Furthermore, we took a closer look at the period between SARS-CoV-2 infection and survey participation. Here we found that the average time interval was 62.9 days. Moreover, the time intervals differed within the twin pairs, and twins with a greater time interval between infection and participation in the survey tended to have lower symptom burden scores. These observations are consistent with recent studies and may also explain the rather low current symptom burden in our study population and the symptom variation within pairs. More precisely, recent analyses showed that symptoms in patients with COVID-19 lasted an average of 2.5 months and persisted for an average of 1.5 months after recovery (53). Other findings suggest an absence of symptoms in non-hospitalized patients within the first 1.5–6 months after the onset of symptoms (54). The authors reported that an improvement in symptoms occurs mainly in the first weeks after the acute phase (54). The most common current persisting symptoms reported by the twins in our study were cough and sore throat, as well as fatigue and headache. Similarly, other studies reported fatigue (55–57) and headache (55) as the most common persisting symptoms.
Finally, some limitations of this study should be noted: The exclusive use of self-reports in absence of direct contact and physical examination of the patients, the small sample size, and the availability of data from only one point in time. Further, we did not determine zygosity by genetic testing, but relied on the twins’ own information about genetic testing, questions about the similarity and dissimilarity of the twins, and compared the results with the twins’ self-reported zygosity. However, this procedure showed high agreement with genetic tests (23, 24), but is of course not as precise as genetic tests. In addition, we did not assess comorbidities or symptoms at the time of the acute infection, although comorbidities and a high symptom burden during the acute phase are associated with persistent symptoms (54). Moreover, we did not record which COVID-19 vaccine was used, nor did we ask about or identify the SARS-CoV-2 variants, although it is known that the overall clinical manifestations differ between virus variants (58). For example, the Omicron variant is less likely to cause long-lasting symptoms than the Delta variant (52). Since in our study the discovery date was early 2022 in 80% of the cases (16 twins), we suspect an Omicron virus variant in at least these cases. Lastly, our sample consisted almost entirely of female participants, while no male twin pairs were represented in our analyses.
The strengths of our study are the following: First, our study cohort included only twin pairs concordant for SARS-CoV-2 infection allowing an assessment of genes and environmental influences. Second, all twins had a positive COVID-19 test, e.g., by PCR, so there is no healthy volunteer bias to be concerned about.
In summary, we have shown that both genetics and individual environment play a role in health conformation following COVID-19. We also identified possible individual factors influencing the course of the disease, namely BMI, smoking status, vaccination status, and time since infection. However, gene-environment interactions may still be a reason for differences between twins, and the search for candidate genes remains crucial on the road to personalized medicine. Future studies with larger sample sizes and longitudinal designs are needed, which should combine twin studies and genetic analyses.
Data availability statement
The raw data supporting the conclusions of this article will be made available by the authors, without undue reservation.
The studies involving human participants were reviewed and approved by the Ethics Committee of the University of Tübingen. The patients/participants provided their written informed consent to participate in this study.
AS, MG-S, and PE planned the study and gave critical input throughout the study. SR performed the study, organized the database, and wrote the first draft of the manuscript. SR and KW performed the statistical analyses.
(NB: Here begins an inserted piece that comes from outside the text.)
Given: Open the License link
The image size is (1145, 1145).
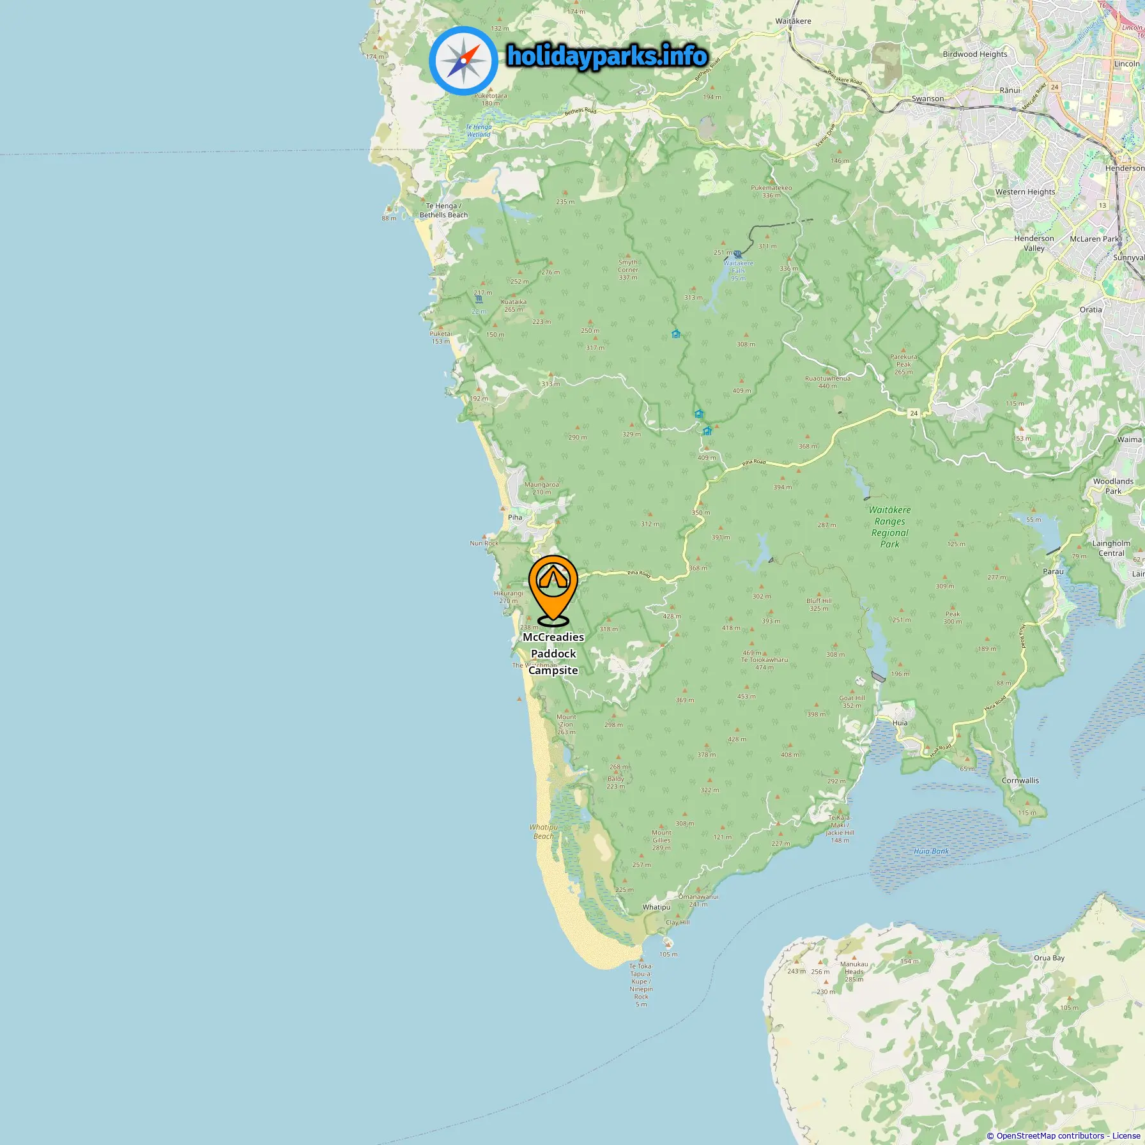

All authors contributed to the interpretation of data and all revisions and reviewed and finalized the manuscript.
We acknowledge support by Deutsche Forschungsgemein-schaft and the Open Access Publishing Fund of the University of Tübingen. We thank the state Baden-Württemberg for the funding as part of the prevention initiative Baden-Württemberg.
We thank Isabel Meier-Brook for her help maintaining the database. This work is part of the TwinHealth project at the University Hospital Tübingen.
Conflict of interest
The authors declare that the research was conducted in the absence of any commercial or financial relationships that could be construed as a potential conflict of interest.
All claims expressed in this article are solely those of the authors and do not necessarily represent those of their affiliated organizations, or those of the publisher, the editors and the reviewers. Any product that may be evaluated in this article, or claim that may be made by its manufacturer, is not guaranteed or endorsed by the publisher.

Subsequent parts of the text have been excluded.